タチヤ元社長が進めるバローの生鮮強化改革の成果と次なる打ち手!森克幸専務が語る!
バローホールディングス(岐阜県/田代正美会長兼社長)の中核企業として、2府10県で約240店舗の食品スーパー(SM)を展開するバロー(同/田代正美社長)。同社は近年、生鮮食品の強化を軸に、目的来店性を高めた店舗フォーマットの構築に取り組んでいる。その成果と今後の展望について、現在タチヤ(愛知県/坂本勝社長)の会長でバロー専務取締役も務める森克幸氏に聞いた。
商品の“入口”となる仕入れを重視
──コロナ禍の1年をどのように振り返りますか。
森 感染拡大当初は、本部も現場の従業員も目の前で起こることに対応するだけで精いっぱいでした。しかし、次第にお客さまもわれわれもコロナ禍に慣れ、約1年が経った今では状況は落ち着いており、昨年の今頃のようにパスタや即食麺など備蓄に適した商品が欠品することはなくなりました。現在は、ほとんどコロナ前に近い状態で業務を継続することができています。
ただ、この1年は成功も失敗もたくさん経験しました。たとえば、ゴールデンウィークやお盆、年末年始などの連休の時期には、例年と同じものが売れるのか、消費者の動向はどのように変わるかなど、見極めが難しい部分もありました。
また、コロナ禍ではネットスーパーの利用も増えました。当社が展開している事業所向けのネットスーパー「ainoma(アイノマ)」は、登録事業所の従業員が注文した商品を勤務先まで届けるサービスで、現在、41カ所の事業所にご利用いただいています。2020年5月にはこのサービスを拡張し、ドライブスルーで注文した商品を受け取れる「ainomaピックアップ」も開始しました。今後もニーズがあると見込み、少しずつ成長させていきたいと考えています。
──21年3月期のバローの既存店売上高は、20年4月から21年1月までの累計で対前年同期比7.4%増と概ね好調です。
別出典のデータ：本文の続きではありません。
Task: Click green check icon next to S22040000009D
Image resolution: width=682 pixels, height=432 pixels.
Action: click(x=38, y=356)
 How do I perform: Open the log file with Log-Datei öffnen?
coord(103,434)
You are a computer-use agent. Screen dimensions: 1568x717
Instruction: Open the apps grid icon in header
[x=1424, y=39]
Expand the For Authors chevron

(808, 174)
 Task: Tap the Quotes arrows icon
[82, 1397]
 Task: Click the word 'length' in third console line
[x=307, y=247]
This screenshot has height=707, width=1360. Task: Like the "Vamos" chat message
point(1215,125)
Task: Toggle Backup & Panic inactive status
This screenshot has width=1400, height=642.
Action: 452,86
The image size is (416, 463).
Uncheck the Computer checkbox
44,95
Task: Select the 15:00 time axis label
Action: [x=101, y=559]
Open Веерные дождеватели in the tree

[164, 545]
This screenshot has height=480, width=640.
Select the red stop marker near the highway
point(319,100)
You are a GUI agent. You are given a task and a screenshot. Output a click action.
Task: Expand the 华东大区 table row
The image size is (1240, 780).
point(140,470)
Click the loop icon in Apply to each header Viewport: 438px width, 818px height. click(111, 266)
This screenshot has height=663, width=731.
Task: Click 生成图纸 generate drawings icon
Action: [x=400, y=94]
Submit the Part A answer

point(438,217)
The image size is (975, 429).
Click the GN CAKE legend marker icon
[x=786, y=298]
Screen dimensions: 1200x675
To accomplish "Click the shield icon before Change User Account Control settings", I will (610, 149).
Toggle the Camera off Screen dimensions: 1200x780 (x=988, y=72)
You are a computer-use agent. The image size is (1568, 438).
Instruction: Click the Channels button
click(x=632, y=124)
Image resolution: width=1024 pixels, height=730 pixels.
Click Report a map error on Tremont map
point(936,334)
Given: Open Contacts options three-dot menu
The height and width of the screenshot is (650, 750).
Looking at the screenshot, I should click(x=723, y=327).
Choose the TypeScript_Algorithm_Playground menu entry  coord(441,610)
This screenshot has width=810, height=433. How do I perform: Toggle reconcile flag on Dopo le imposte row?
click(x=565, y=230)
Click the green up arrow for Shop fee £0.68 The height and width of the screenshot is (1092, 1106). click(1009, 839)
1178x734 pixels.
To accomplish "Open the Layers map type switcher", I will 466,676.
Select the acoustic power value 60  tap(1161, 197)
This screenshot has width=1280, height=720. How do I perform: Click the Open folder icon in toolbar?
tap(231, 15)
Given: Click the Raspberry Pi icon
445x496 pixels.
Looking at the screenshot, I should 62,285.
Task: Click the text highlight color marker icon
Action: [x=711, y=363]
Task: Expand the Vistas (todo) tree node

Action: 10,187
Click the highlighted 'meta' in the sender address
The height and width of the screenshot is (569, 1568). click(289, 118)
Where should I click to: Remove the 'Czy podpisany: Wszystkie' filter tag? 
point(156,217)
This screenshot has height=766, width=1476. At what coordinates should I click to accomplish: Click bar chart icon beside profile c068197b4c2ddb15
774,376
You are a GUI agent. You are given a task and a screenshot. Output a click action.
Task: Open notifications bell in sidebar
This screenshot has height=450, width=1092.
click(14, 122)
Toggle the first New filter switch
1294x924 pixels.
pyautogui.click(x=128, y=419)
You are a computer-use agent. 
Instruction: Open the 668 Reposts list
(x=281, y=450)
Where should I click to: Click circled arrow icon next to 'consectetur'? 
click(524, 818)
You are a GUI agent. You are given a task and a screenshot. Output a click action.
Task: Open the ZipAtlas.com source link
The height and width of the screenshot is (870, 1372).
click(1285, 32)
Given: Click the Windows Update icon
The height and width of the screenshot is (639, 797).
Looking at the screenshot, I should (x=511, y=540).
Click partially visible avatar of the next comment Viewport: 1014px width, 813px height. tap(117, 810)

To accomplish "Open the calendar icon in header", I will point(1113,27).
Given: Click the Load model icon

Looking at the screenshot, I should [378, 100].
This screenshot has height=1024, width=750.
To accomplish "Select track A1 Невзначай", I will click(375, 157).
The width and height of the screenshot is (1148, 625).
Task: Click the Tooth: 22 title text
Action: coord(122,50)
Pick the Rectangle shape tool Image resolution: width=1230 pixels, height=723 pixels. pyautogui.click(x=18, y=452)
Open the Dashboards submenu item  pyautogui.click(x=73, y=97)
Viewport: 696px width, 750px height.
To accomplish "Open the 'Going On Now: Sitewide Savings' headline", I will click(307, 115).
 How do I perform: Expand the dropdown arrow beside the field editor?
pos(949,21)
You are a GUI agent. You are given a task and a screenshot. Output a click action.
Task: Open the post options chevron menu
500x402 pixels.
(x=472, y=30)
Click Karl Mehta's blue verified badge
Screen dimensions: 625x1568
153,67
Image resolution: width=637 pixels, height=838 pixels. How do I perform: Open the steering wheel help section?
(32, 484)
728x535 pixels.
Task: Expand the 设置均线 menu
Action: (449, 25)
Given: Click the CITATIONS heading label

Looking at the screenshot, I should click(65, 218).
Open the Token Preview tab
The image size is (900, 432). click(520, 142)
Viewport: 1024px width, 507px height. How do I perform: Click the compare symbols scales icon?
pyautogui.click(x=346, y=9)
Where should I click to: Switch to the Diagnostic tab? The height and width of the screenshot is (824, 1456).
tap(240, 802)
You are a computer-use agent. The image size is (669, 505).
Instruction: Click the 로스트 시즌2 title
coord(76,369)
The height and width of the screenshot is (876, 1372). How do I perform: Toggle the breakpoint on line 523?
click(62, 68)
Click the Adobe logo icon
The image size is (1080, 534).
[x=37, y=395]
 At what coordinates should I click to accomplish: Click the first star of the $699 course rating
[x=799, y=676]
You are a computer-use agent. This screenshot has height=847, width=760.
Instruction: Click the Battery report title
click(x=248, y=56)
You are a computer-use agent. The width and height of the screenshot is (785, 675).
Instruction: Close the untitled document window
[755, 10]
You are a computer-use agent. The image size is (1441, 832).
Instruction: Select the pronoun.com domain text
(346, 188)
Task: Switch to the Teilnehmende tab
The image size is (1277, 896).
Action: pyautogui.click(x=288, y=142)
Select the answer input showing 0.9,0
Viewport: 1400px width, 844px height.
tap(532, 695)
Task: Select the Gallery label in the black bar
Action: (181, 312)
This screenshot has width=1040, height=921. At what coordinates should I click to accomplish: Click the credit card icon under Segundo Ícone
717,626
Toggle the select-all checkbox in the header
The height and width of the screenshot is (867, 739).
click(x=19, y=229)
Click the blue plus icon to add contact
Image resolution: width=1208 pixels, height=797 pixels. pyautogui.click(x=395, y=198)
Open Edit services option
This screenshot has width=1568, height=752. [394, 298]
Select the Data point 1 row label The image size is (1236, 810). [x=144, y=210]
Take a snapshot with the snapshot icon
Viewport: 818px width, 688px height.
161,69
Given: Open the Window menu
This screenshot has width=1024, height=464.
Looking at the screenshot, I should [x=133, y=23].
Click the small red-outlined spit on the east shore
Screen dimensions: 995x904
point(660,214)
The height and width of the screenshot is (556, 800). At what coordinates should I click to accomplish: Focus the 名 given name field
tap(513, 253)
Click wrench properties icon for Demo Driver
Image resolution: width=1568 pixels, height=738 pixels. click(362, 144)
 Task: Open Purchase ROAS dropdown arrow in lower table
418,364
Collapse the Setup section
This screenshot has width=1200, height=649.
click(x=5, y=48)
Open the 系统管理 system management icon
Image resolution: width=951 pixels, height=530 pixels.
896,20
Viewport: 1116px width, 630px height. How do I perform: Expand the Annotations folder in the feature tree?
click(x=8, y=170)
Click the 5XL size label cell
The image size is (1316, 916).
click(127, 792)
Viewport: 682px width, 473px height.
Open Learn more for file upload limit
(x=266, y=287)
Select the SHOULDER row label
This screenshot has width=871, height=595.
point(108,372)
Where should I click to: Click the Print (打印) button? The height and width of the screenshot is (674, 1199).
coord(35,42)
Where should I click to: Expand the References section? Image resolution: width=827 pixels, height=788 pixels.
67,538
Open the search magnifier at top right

これをどのように評価しますか。
森 われわれはコロナ以前から、来店動機となる強い商品・カテゴリーを持った「デスティネーション・ストア」をめざし、既存店の改装を中心に新たなフォーマットの構築に取り組んできました。この1年の業績は、この成果に加えコロナ禍の特需が重なった数値だと認識しています。そのため、デスティネーション・ストアの効果が本当に明らかになるのは来期(22年3月期)以降となります。
──デスティネーション・ストアでは、生鮮強化を掲げています。店舗数が多いため、個店仕入れをするタチヤとは異なる強化の方向性が求められます。
森 生鮮食品を強化するうえで、商品の“入口”となる仕入れをとくに重視しており、間口を広げて新たな市場や取引先を開拓しています。たとえば、仲卸業者については、「ここのネギは品質が高い」など、特定の食材やカテゴリーに強みを持っているところもあります。そのような業者もうまく使っていきたいと考えています。
また、バローの広大な店舗網と自前の物流網も生かしていきます。たとえば、名古屋市内の市場で仕入れた商品は、以前は北陸地方の店舗であまり展開していませんでした。しかし今では、仕入れ先と店舗が離れていても、お客さまにとって価値のある商品で、ある程度の数量を確保できれば、自社物流を活用して配送しています。